4.2 Internal Data

Internal data sources include those that come bundled with R packages or data you create yourself.

4.2.1 Package Data

The datasets package comes with your default installation of R and houses many example datasets you can utilize.

Simply run the following to learn about the different ones included.

library(help = "datasets")

Once you’ve made a selection, running the following will make that data available in your R session.

# ToothGrowth looks interesting
data(ToothGrowth)
len supp dose
4.2 VC 0.5
11.5 VC 0.5
7.3 VC 0.5
5.8 VC 0.5
6.4 VC 0.5

Using package data is not just limited to the datasets package. Many specialized packages will make an effort to include some data to demonstrate how their functions work. For example, the admiral.test package has many of the SDTM datasets listed in the above repo.

4.2.2 Simulating Your Own

In some cases you may wish to simulate your own data. You can do so quite easily using a combination of sample and r* functions built into R.

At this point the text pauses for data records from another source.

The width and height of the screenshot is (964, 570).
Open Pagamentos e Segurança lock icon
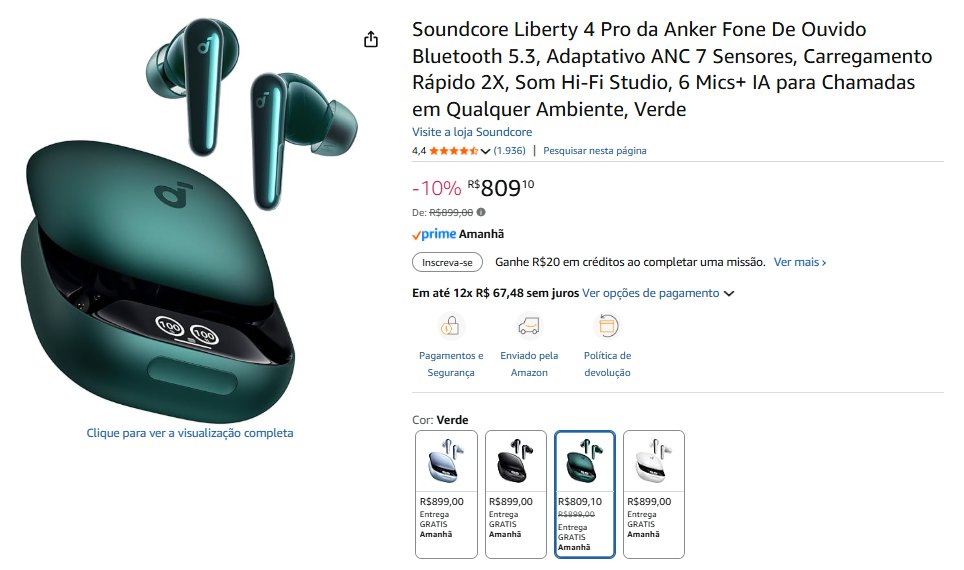[x=451, y=325]
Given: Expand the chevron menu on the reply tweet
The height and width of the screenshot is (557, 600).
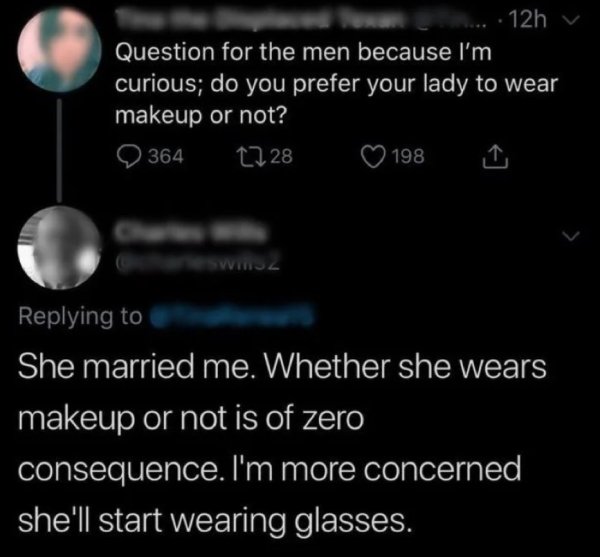Looking at the screenshot, I should pyautogui.click(x=570, y=235).
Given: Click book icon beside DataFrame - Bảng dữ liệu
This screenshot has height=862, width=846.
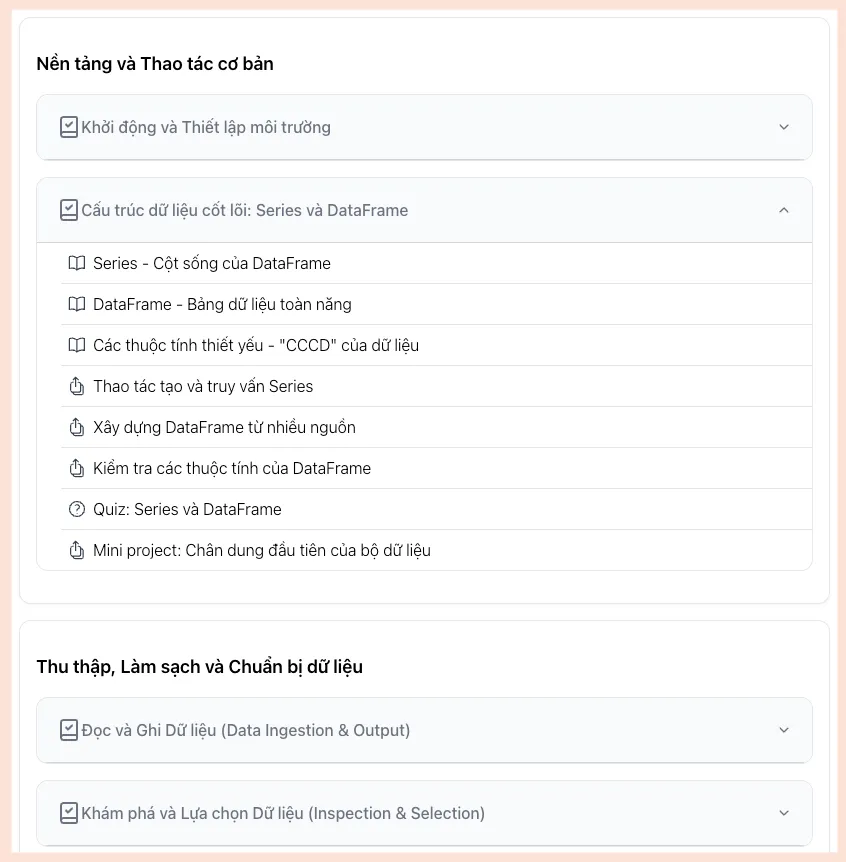Looking at the screenshot, I should click(x=77, y=305).
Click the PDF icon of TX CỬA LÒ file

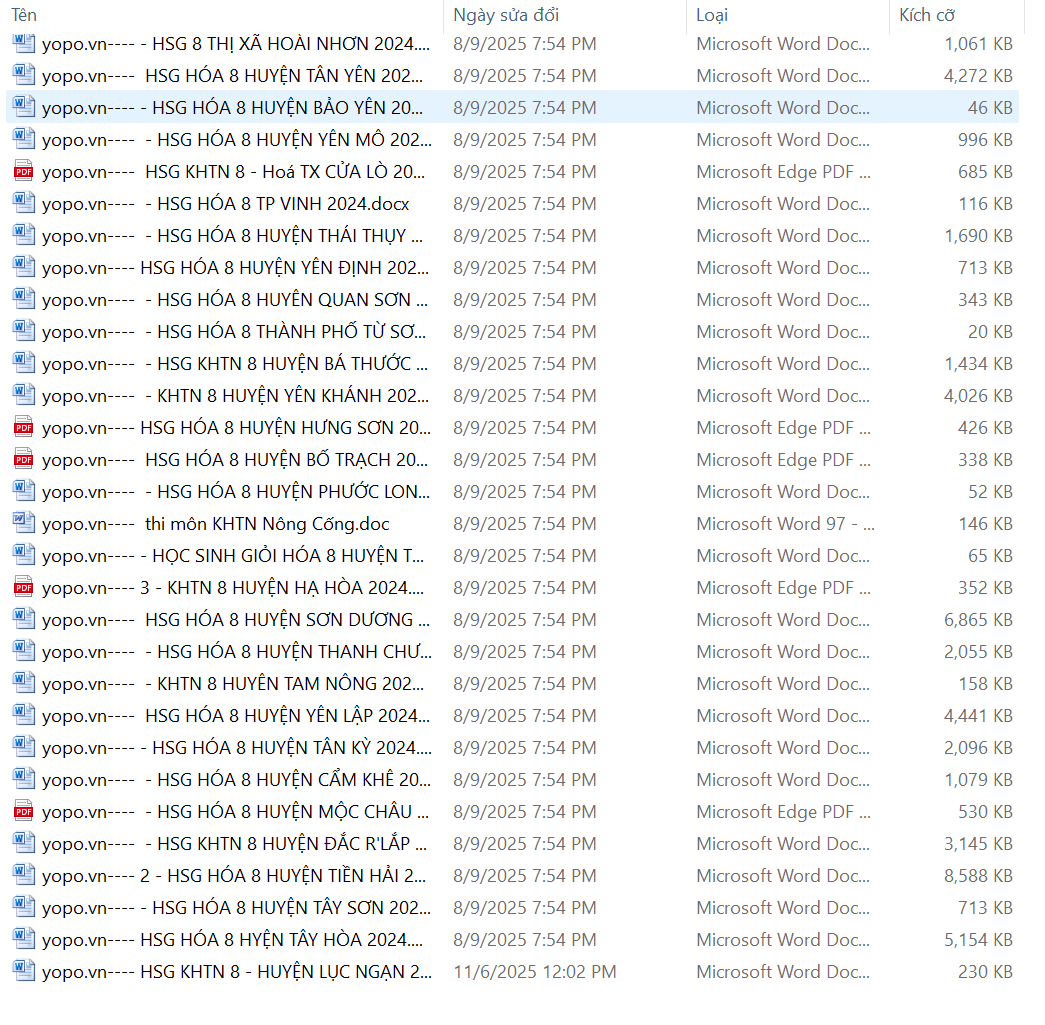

Below is an example of simulating a few variables typically found in an ADSL dataset.

my_sim_data <- data.frame(subjidn = 1:10,
                          sex = sample(c('M','F'), 10, replace = TRUE),
                          age = round(rnorm(10, mean = 30, sd = 5)),
                          stringsAsFactors = FALSE
)
subjidn sex age
1 M 33
2 M 28
3 M 35
4 M 29
5 F 24